Personal information
- Full name: Stanley Wilson Omondi
- Date of birth: 21 August 2006 (age 20)
- Place of birth: Nakuru, Kenya
- Height: 1.79 m (5 ft 10 in)
- Position: Midfielder

Team information
- Current team: AIK
- Number: 21

Youth career
- Darajani Gogo FC

Senior career*
- Years: Team / Apps / (Gls)
- 2023–2024: Kariobangi Sharks / 3 / (0)
- 2024–: AIK / 11 / (0)
- 2025: → Enköpings SK (loan) / 9 / (1)

International career^{‡}
- 2024–: Kenya / 1 / (0)

= Stanley Wilson (footballer) =

Kenyan footballer

Stanley Wilson Omondi (born 21 August 2006) is a Kenyan footballer who plays as a midfielder for AIK in the Allsvenskan and the Kenya national team.

==Club career==
===Early career===
Wilson grew up in Kariobangi, a neighbourhood in the Kenyan capital Nairobi. He began playing football at Darajani Gogo FC from a young age before being signed by Kariobangi Sharks, who compete in the Kenyan Premier League.

In January 2024, Swedish club AIK invited Wilson to a trial during the club's pre-season training camp in Marbella.

===AIK===
====2024: Signing and debut in Allsvenskan====
On 22 August 2024, Wilson signed for AIK on a contract running until 31 December 2027, with AIK paying a reported €181,000 transfer fee to Kariobangi Sharks. He made his debut for the club on 31 August 2024 in a 1–0 victory over IFK Värnamo at Finnvedsvallen, coming on as a second-half substitute for Onni Valakari.

====2025: Loan to Enköpings SK====
Wilson began the 2025 season in AIK's first-team squad, making two appearances in the group stage of the Svenska Cupen, but the team failed to qualify for the knockout rounds. With limited trust from then-head coach Mikkjal Thomassen, he was moved to the club's under-19 side in the Juniorallsvenskan. On 25 August 2025, he joined AIK's partner club Enköpings SK on loan for the remainder of the season.

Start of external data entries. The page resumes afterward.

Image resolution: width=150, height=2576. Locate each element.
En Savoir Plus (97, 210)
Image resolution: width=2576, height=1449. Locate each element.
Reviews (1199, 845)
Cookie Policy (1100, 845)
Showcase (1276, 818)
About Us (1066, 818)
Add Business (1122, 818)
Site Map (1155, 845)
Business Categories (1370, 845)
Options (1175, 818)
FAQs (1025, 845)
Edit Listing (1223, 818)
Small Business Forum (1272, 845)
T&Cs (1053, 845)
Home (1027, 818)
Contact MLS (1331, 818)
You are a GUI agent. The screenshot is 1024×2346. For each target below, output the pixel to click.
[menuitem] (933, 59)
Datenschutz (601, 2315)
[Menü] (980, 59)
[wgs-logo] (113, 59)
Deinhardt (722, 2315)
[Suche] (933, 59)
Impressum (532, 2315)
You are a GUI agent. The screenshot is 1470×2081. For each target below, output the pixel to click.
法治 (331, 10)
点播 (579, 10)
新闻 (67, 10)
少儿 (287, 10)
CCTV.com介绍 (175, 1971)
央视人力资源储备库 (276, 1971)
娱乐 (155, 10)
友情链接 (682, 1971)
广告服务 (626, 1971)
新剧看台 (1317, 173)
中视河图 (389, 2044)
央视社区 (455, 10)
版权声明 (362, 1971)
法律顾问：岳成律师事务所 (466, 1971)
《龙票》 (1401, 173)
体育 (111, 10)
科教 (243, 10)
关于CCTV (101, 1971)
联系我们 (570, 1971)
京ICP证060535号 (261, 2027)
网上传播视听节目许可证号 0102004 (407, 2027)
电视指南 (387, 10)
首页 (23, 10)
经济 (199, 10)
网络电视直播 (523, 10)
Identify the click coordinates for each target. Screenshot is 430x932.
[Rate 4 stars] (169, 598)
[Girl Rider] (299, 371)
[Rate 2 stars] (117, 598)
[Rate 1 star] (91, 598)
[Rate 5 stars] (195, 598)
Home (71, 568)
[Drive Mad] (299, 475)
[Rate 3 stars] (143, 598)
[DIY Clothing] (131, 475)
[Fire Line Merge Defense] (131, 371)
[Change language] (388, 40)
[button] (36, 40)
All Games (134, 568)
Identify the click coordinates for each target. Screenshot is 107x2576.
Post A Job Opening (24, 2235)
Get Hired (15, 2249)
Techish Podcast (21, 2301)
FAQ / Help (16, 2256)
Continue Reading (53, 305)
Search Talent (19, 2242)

Wilson made his debut for Enköpings SK on 31 August 2025, playing the full match in a 2–0 defeat against Vasalunds IF at Skytteholms IP. He scored his first goal for the club two rounds later on 14 September 2025, netting with a long-range strike against ThorenGruppen as Enköping won 3–2. He made 9 appearances in total for Enköping, starting 8, as the club finished eleventh in Division 1 – Norra.

====2026: Return to AIK and new role====
Wilson returned to AIK ahead of the 2026 season under new head coach José Riveiro, who deployed him primarily as an inverted left back in a 4–3–3 formation rather than his natural midfield role, with Wilson moving into central areas during build-up play to function as an extra midfielder.

He started in AIK's 2–1 victory over Halmstads BK on 5 April 2026 in the opening Allsvenskan fixture, playing 89 minutes and contributing an assist to Zadok Yohanna's winning goal. He went on to start all nine of AIK's opening league matches, and on 24 May 2026 assisted Bersant Celina's winning goal in a 2–1 derby victory over Hammarby IF at 3Arena.

On 5 June 2026, Wilson extended his contract with AIK until 31 December 2029.

==International career==
Wilson was called up to the Kenya national football team by coach Engin Fırat during the September 2023 international window, sitting on the bench in a 1–0 defeat against South Sudan on 12 September 2023 without featuring. He made his senior debut on 30 June 2024, coming on as a substitute for John Ochieng in the 55th minute of a 2–0 defeat against the Comoros.

==Playing style==
Wilson is a versatile midfielder primarily used in a defensive or central role, with his main strengths lying in his football intelligence and technical ability. Under José Riveiro in the 2026 season he has also been deployed as an inverted left back, moving centrally during the build-up phase to act as an additional midfielder.